Multiple sclerosis (MS) progressively undermines balance and movement, a debilitating reality for millions globally. Recent findings shed light on the core reason: brain cells vital for motor control are slowly losing their internal energy supply. This cellular power failure, driven by chronic inflammation, critically impairs neurons, leading to the gradual erosion of coordination and mobility.
Affecting approximately 2.3 million people worldwide, MS is characterized by inflammation and demyelination within the central nervous system. This process damages the myelin sheath, the protective layer around nerve fibers, hindering efficient electrical signal transmission. The cerebellum, a brain region crucial for balance and coordinated movement, is particularly susceptible to this inflammatory assault, as detailed by the National Multiple Sclerosis Society.
Damage in the cerebellum often triggers tremors, unsteady gait, and difficulty controlling muscles, symptoms that typically intensify over time. A groundbreaking study from the University of California, Riverside, highlighted by ScienceDaily on January 6, 2026, offers fresh insight into this decline.
This research, published in the Proceedings of the National Academy of Sciences, points to malfunctioning mitochondria as a major contributor to the progressive breakdown of cerebellar neurons. Specifically, the loss of Purkinje cells, vital for movement, appears closely tied to worsening motor problems in MS patients.
The cellular power failure: how MS steals balance and movement
Mitochondria, often called the “powerhouses” of the cell, are responsible for generating most of a cell’s energy. In MS, this critical function is severely compromised. Seema Tiwari-Woodruff, a professor of biomedical sciences at the UC Riverside School of Medicine and lead researcher, explains that inflammation and demyelination in the cerebellum disrupt mitochondrial function.

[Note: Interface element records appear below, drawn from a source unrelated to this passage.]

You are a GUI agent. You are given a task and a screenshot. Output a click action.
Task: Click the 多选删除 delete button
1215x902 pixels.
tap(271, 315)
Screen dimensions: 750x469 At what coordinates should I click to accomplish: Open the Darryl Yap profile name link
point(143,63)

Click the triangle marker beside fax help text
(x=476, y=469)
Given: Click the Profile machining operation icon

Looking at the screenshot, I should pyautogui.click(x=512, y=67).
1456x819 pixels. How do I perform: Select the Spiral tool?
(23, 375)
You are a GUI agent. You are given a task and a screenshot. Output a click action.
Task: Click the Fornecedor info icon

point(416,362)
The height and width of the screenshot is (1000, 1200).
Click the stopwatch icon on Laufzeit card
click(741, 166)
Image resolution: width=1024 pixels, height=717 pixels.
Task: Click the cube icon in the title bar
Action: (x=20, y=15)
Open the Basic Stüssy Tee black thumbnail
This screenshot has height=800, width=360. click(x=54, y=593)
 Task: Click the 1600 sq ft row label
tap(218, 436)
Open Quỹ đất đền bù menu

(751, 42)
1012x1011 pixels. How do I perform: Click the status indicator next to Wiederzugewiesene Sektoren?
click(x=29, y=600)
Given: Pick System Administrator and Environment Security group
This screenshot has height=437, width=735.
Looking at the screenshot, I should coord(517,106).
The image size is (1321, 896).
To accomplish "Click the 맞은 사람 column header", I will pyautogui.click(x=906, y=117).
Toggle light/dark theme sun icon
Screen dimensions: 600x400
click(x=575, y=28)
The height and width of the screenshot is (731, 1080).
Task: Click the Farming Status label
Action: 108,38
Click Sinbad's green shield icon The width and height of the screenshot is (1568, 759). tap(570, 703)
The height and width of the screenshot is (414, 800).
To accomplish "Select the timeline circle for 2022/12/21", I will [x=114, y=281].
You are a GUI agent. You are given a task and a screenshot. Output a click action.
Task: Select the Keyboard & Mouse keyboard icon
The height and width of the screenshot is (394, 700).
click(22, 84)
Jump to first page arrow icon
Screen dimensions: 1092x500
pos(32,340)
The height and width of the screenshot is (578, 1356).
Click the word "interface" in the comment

“Our study proposes that this disruption contributes to nerve damage and Purkinje cell loss,” Tiwari-Woodruff stated. Researchers observed a significant loss of the mitochondrial protein COXIV in demyelinated Purkinje cells, directly linking mitochondrial impairment to cell death and cerebellar damage. This insight is crucial for understanding why multiple sclerosis slowly steals balance and movement.
Purkinje neurons, large and highly active cells within the cerebellum, are essential for coordinating smooth, precise movements, from walking to fine motor skills. The National Institute of Neurological Disorders and Stroke emphasizes the cerebellum’s role. As these neurons weaken and die due to energy failure, individuals with MS develop ataxia, a condition marked by poor coordination and unstable movement. Their gradual loss explains the progressive motor decline.
Protecting brain energy systems for future therapies
To further understand this cellular breakdown, the researchers utilized an experimental autoimmune encephalomyelitis (EAE) mouse model, which mimics MS-like symptoms. This allowed them to track mitochondrial changes as the disease advanced, observing a steady decline in Purkinje cells that mirrored human MS progression.
“The remaining neurons don’t work as well because their mitochondria, the energy-producing parts, start to fail,” Tiwari-Woodruff noted. This early breakdown of myelin, coupled with energy loss and neuronal damage, sets the stage for the later death of brain cells, intensifying motor problems as the disease progresses.
This research suggests that protecting and restoring brain energy systems could be a pivotal strategy for slowing the progression of MS symptoms. Targeting mitochondrial health represents a promising avenue for developing therapies that might preserve balance and movement, offering new hope beyond managing inflammation alone.
The unraveling of how mitochondrial dysfunction leads to Purkinje cell death provides a clearer picture of the insidious nature of MS. Moving beyond traditional anti-inflammatory approaches, future treatments may focus on bolstering cellular energy production and safeguarding these vital neurons. This shift could fundamentally change how we approach preserving motor function in MS patients.